TASK →
Among the lines below, a stretch begins at the one with "Close the Extract Archive dialog with X" and ends at the one with "The image size is (473, 299).". Repeat that stretch exactly, ends included.

EXTRACTED RECORDS →
Start of Block

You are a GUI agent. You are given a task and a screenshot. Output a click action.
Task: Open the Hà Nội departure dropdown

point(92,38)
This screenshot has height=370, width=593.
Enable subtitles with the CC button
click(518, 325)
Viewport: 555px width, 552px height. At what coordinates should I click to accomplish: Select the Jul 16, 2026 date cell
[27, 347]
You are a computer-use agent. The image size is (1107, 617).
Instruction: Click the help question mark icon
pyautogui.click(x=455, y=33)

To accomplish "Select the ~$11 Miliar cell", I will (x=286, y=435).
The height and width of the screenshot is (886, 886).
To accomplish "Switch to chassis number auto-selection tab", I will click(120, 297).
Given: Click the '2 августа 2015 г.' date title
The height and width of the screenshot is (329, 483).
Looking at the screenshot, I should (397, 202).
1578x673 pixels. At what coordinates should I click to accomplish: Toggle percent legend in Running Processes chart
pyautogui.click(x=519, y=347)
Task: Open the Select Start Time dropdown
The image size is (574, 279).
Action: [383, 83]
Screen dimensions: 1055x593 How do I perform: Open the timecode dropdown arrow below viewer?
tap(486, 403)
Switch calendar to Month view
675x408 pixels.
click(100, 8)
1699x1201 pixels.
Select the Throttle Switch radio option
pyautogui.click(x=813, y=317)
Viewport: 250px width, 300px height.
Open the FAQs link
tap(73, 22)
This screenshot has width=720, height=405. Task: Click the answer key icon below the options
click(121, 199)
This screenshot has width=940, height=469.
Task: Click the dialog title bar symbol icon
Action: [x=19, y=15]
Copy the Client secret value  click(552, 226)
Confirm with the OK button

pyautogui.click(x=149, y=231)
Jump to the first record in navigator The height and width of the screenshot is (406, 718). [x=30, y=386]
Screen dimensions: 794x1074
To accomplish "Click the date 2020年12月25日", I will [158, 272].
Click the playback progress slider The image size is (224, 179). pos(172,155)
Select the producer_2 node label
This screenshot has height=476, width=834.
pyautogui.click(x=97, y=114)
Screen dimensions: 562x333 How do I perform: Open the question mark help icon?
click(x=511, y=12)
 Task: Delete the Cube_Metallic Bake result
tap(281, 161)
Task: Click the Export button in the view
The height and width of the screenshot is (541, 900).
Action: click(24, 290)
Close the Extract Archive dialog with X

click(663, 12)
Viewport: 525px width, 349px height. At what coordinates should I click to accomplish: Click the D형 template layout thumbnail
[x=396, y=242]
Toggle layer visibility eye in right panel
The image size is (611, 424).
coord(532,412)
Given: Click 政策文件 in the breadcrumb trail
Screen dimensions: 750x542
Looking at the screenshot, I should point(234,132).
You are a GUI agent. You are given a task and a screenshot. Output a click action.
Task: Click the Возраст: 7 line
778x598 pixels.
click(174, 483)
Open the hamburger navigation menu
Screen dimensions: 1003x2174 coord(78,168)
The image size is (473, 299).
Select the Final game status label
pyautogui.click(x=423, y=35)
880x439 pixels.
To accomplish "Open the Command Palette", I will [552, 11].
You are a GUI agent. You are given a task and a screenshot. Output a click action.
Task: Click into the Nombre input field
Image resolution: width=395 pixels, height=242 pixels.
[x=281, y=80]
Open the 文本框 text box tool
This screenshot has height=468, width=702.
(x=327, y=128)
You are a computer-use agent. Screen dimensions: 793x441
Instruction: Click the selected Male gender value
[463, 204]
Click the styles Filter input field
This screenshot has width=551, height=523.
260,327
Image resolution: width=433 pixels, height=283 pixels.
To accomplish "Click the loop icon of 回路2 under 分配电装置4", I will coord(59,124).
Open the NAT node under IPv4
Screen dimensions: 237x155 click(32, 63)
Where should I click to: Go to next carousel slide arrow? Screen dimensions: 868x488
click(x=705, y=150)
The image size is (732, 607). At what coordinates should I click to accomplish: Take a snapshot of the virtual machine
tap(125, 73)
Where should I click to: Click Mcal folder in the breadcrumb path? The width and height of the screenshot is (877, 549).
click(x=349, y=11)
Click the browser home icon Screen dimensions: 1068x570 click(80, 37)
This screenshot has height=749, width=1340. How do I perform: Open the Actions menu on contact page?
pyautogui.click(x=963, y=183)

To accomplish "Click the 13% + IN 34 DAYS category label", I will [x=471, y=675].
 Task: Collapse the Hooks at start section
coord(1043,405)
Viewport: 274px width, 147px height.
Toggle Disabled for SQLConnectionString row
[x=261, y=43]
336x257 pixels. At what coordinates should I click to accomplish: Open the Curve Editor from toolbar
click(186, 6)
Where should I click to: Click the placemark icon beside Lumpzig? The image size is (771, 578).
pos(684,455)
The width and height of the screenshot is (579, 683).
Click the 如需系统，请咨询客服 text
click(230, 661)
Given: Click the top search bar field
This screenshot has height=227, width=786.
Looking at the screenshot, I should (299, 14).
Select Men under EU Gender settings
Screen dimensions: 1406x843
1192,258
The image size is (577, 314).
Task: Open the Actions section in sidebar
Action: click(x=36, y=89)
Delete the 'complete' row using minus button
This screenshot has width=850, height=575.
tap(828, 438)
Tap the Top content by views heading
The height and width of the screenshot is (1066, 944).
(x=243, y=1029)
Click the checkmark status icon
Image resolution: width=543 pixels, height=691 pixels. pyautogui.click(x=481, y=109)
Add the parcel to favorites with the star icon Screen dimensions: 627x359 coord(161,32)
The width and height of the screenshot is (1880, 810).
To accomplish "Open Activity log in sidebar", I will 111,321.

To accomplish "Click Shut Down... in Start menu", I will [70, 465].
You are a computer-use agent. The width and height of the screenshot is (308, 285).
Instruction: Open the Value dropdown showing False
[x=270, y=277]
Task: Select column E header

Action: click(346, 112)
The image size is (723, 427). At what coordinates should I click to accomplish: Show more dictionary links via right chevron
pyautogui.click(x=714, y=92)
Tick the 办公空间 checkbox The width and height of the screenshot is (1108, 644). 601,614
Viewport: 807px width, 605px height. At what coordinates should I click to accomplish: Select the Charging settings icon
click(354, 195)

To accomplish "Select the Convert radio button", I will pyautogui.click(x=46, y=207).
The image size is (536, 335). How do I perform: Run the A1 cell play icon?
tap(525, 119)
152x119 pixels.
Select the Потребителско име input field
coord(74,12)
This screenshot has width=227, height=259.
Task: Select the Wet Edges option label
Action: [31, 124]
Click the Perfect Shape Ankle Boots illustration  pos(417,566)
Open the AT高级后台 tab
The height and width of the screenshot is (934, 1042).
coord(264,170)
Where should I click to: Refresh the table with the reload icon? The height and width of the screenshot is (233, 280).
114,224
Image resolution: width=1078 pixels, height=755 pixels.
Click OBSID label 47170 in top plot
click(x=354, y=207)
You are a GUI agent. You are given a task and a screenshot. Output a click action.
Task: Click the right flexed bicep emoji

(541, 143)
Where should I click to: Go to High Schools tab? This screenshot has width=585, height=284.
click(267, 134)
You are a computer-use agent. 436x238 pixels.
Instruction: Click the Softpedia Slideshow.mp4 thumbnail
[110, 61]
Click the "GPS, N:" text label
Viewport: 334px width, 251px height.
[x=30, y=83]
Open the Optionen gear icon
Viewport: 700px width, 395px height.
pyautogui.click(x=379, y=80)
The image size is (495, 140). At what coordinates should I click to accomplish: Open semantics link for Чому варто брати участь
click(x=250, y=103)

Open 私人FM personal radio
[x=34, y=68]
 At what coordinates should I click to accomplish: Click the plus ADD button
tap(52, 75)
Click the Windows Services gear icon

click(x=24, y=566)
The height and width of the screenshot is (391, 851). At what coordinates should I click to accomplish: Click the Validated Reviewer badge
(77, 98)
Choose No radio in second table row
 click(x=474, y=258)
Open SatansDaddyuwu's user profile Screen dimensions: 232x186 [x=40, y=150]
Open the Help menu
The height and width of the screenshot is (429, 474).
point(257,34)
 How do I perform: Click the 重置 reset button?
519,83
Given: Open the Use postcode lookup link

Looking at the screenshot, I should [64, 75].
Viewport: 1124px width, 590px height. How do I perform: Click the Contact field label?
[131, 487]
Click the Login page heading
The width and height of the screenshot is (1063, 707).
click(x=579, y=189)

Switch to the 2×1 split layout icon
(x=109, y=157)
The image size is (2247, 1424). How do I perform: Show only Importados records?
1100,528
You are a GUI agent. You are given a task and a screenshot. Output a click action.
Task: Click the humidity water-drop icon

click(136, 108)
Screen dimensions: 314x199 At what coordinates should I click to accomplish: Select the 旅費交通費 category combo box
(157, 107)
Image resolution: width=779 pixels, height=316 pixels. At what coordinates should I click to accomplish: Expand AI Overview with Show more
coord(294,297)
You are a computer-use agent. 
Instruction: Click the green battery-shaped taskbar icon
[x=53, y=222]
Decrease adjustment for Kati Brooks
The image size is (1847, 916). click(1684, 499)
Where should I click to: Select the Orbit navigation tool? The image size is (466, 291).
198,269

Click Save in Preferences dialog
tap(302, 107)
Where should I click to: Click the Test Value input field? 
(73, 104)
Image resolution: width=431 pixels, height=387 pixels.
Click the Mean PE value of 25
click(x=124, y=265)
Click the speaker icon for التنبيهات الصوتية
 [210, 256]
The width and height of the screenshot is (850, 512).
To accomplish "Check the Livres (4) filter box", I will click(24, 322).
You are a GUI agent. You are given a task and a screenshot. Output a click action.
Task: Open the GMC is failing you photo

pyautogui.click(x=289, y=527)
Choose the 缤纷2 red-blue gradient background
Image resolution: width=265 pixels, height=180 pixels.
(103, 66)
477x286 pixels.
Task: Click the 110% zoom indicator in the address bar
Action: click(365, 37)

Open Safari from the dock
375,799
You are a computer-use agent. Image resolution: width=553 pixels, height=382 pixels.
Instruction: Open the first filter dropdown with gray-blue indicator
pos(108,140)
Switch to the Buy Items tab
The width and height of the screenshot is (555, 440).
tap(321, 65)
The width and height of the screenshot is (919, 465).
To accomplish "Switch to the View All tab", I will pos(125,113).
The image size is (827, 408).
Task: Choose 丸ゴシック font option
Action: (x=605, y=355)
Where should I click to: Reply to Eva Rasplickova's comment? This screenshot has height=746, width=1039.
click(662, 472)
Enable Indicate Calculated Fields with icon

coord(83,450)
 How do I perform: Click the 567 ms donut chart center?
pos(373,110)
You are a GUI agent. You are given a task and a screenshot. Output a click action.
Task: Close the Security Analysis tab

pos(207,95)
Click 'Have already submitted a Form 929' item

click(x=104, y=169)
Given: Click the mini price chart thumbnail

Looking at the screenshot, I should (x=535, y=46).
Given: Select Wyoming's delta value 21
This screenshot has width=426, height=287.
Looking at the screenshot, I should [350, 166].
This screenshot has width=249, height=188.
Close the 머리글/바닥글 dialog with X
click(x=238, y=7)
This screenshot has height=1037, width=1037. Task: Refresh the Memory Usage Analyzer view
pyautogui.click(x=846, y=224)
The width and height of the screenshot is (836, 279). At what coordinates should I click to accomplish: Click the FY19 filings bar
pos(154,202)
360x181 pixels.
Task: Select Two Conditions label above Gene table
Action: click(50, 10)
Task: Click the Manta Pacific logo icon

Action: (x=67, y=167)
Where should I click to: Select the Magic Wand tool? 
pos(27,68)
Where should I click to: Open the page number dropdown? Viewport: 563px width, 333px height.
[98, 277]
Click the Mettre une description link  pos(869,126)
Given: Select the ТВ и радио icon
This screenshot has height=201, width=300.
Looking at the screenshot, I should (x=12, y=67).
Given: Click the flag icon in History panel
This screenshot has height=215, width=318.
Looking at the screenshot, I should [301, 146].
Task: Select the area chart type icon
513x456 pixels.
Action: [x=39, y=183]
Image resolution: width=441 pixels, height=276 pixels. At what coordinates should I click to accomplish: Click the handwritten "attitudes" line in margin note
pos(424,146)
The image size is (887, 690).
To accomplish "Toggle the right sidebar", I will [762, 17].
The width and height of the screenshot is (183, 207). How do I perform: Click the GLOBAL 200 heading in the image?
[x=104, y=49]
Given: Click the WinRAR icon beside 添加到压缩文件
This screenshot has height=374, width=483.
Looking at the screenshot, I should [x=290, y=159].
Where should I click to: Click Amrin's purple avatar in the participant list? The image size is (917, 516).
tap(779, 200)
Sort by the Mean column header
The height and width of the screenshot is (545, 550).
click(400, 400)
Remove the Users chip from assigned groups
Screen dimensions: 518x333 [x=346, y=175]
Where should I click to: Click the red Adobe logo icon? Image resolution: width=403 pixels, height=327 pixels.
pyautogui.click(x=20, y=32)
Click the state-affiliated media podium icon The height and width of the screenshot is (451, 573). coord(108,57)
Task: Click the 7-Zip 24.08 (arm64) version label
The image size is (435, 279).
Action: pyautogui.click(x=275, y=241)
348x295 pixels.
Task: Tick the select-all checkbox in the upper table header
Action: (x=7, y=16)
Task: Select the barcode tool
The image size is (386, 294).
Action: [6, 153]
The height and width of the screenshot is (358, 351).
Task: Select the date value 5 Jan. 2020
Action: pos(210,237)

End of Block

RESPONSE TO THIS TASK →
Close the Extract Archive dialog with X

click(663, 12)
Viewport: 525px width, 349px height. At what coordinates should I click to accomplish: Click the D형 template layout thumbnail
[x=396, y=242]
Toggle layer visibility eye in right panel
The image size is (611, 424).
coord(532,412)
Given: Click 政策文件 in the breadcrumb trail
Screen dimensions: 750x542
Looking at the screenshot, I should point(234,132).
You are a GUI agent. You are given a task and a screenshot. Output a click action.
Task: Click the Возраст: 7 line
778x598 pixels.
click(174, 483)
Open the hamburger navigation menu
Screen dimensions: 1003x2174 coord(78,168)
The image size is (473, 299).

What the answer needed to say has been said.